On voit des gens qui se plaignent qu'après tous les efforts imaginables pour concevoir le néant, ils n'en peuvent venir à bout. Qu'est-ce qui a précédé la création du monde ? qu'est-ce qui en tenait la place ? Rien. Mais le moyen de se représenter ce rien ? Il est plus aisé de se représenter une matière éternelle. Ces gens-là font des efforts là où il n'en faudrait point faire, et voilà justement ce qui les embarrasse, ils veulent former quelque idée qui leur représente le rien ; mais comme chaque idée est réelle, ce qu'elle leur représente est aussi réel. Quand nous parlons du néant, afin que nos pensées se disposent conformément à notre langage, et qu'elles y répondent, il faut s'abstenir de représenter quoi que ce sait. Avant la création Dieu existait ; mais qu'est-ce qui existait, qu'est-ce qui tenait la place du monde ? Rien ; point de place ; la place a été faite avec l'univers qui est sa propre place, car il est en soi-même, et non hors de soi-même. Il n'y avait donc rien ; mais comment le concevoir. Il ne faut rien concevoir. Qui dit rien déclare par son langage qu'il éloigne toute réalité ; il faut donc que la pensée pour répondre à ce langage écarte toute idée, et ne porte son attention sur quoi que ce soit de représentatif ; à la vérité on ne s'abstient pas de toute pensée, on pense toujours ; mais dans ce cas-là penser c'est sentir simplement soi-même, c'est sentir qu'on s'abstient de se former des représentations.

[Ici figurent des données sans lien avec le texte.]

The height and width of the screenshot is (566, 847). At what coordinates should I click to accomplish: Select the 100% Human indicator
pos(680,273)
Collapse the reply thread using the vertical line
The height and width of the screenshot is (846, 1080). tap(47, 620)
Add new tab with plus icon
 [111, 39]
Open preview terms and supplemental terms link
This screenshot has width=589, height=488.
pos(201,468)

NEANT, (Jurisprudence) est un terme de pratique qui sert à exprimer qu'une procédure est rejetée ; les cours souveraines mettent l'appelation au néant quand elles confirment la sentence dont est appel ; quand elles l'infirment, elles mettent l'appelation et ce au néant. En matière du grand criminel elles ne mettent pas au néant, elles prononcent qu'il a été bien jugé, mal et sans grief appelé ; les juges inférieurs ne peuvent pas se servir de ces termes, au néant, ils doivent seulement prononcer par bien ou mal jugé.

Au conseil du roi, quand une requête en cassation est rejetée, on met sur la requête néant. Voyez APPEL, INFIRMER, SENTENCE. (A)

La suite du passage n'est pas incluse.